PROBLEM: Return all lines of the records that contain the word "agent".

INPUT RECORDS:
========================
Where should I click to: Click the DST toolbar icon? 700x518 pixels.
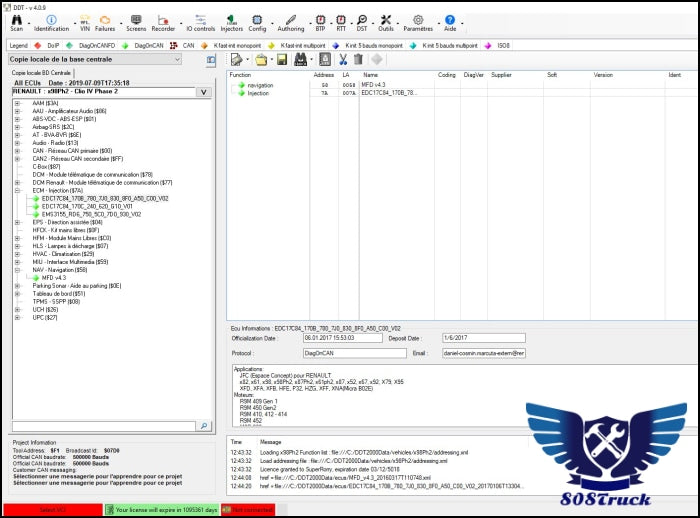click(360, 22)
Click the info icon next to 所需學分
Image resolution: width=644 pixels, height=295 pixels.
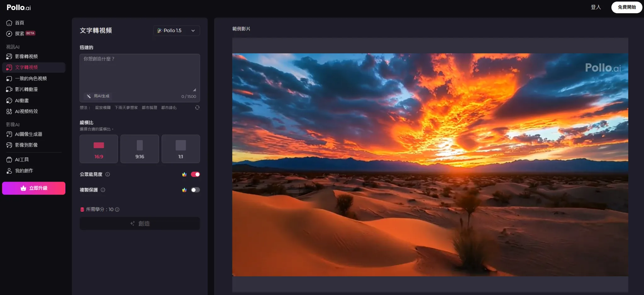coord(117,210)

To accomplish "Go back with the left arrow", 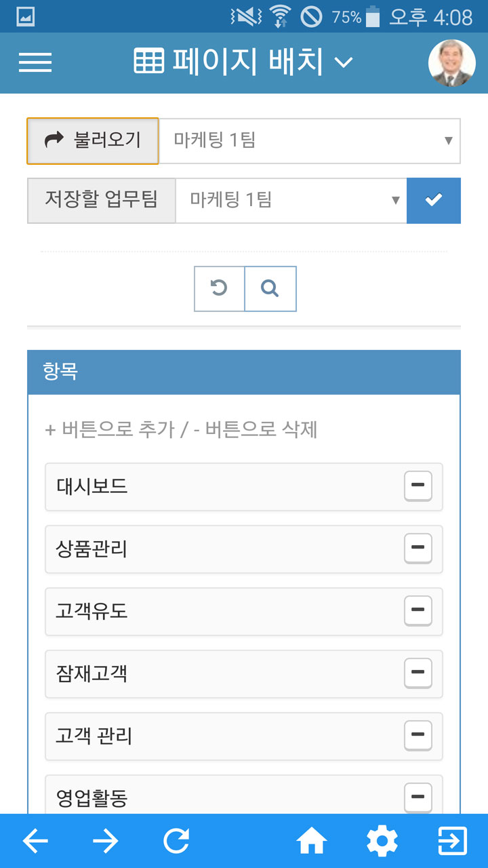I will pyautogui.click(x=35, y=842).
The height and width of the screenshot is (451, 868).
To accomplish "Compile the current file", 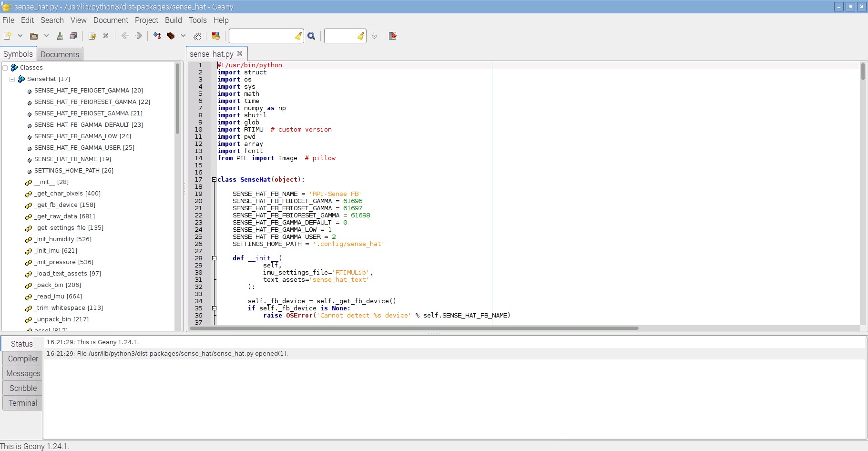I will click(x=157, y=36).
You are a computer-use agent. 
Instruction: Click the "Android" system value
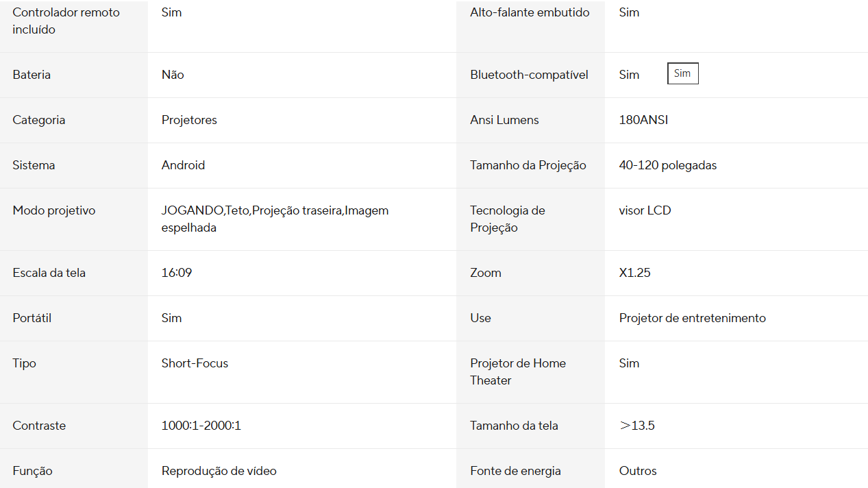pos(183,165)
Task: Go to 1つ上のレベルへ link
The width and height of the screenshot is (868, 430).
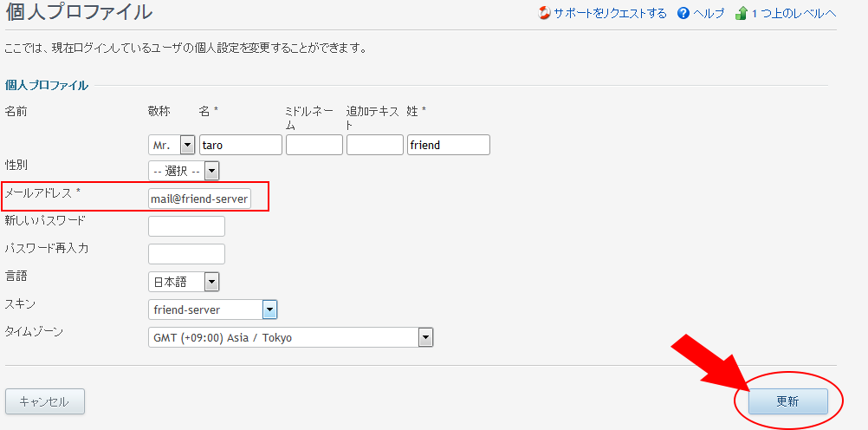Action: (794, 13)
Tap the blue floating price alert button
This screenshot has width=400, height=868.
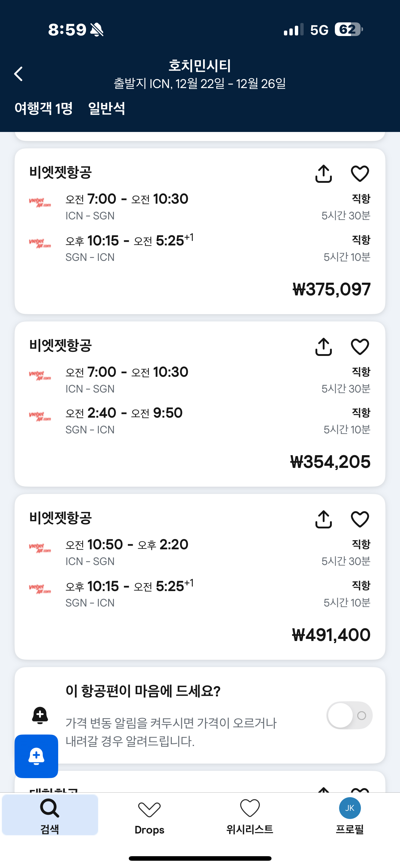coord(36,756)
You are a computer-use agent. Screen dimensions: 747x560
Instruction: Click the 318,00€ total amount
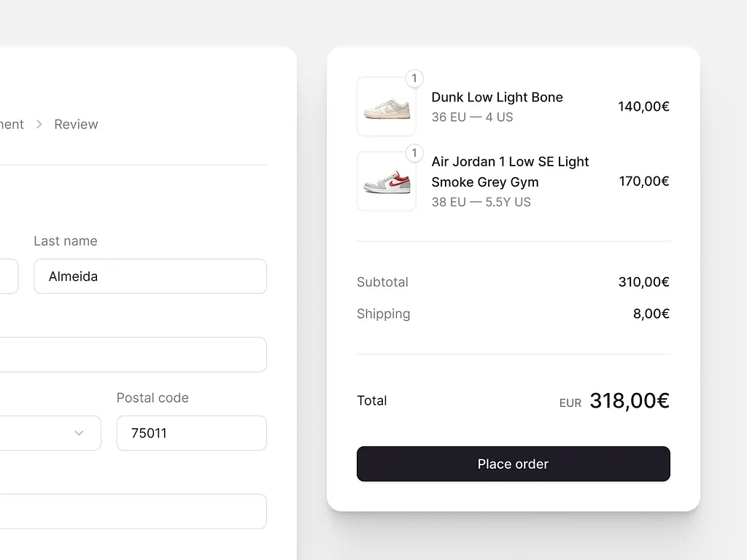(x=629, y=401)
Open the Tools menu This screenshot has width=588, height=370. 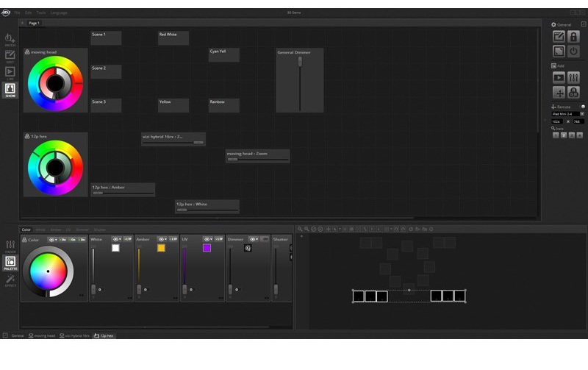pos(40,13)
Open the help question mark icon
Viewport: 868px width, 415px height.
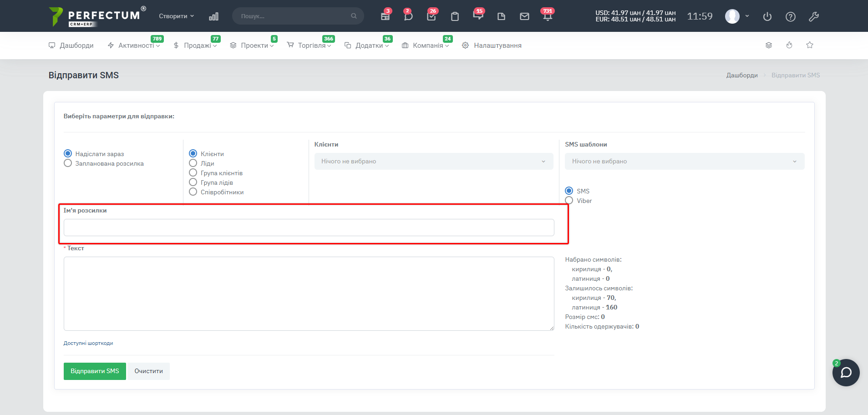(791, 17)
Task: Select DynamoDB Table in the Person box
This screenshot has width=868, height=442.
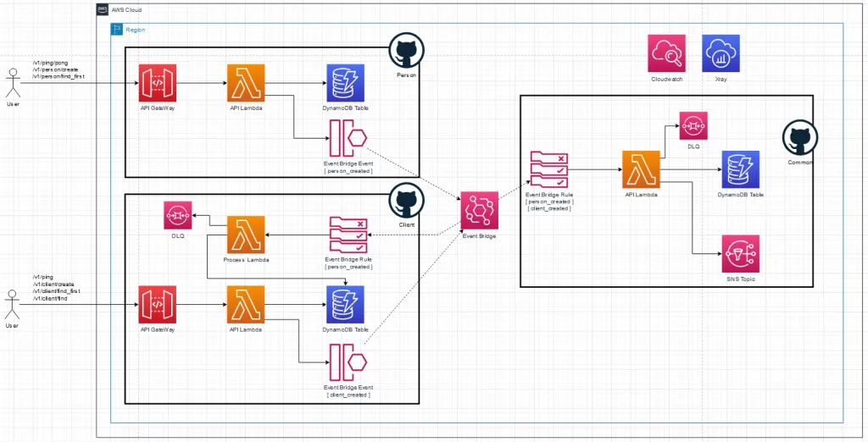Action: coord(344,83)
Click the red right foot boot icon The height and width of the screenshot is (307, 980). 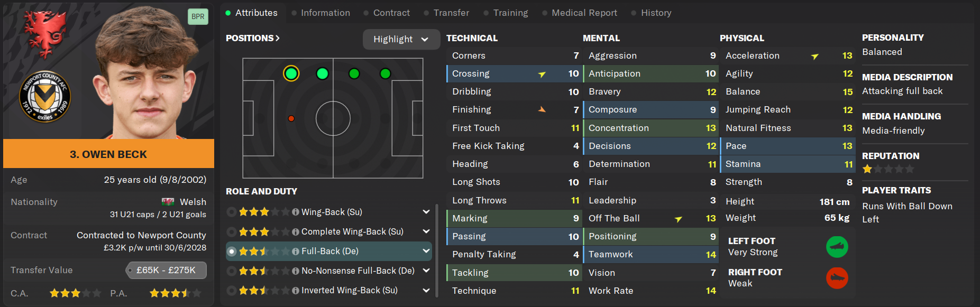(837, 278)
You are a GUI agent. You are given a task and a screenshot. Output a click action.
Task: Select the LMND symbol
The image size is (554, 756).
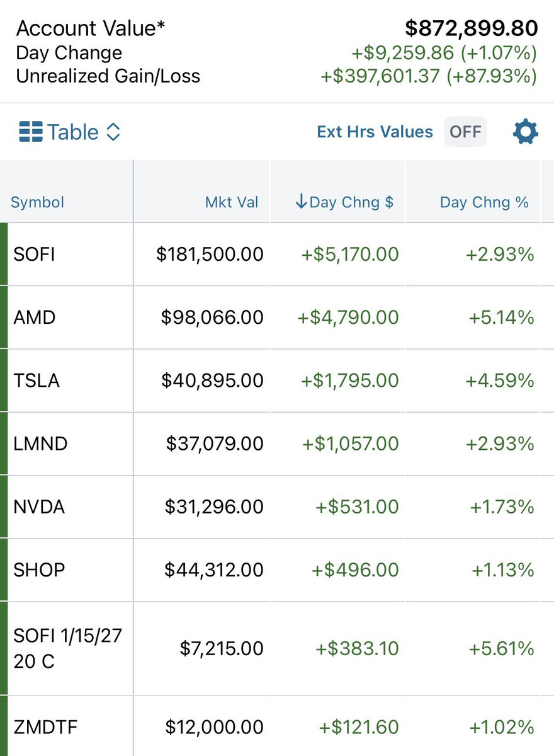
========================
ANSWER AREA:
You are a computer-use agent. 
You are a computer-use agent. Screen dimensions: 747x560
You are a GUI agent. You are given a task and a screenshot. Output a click action.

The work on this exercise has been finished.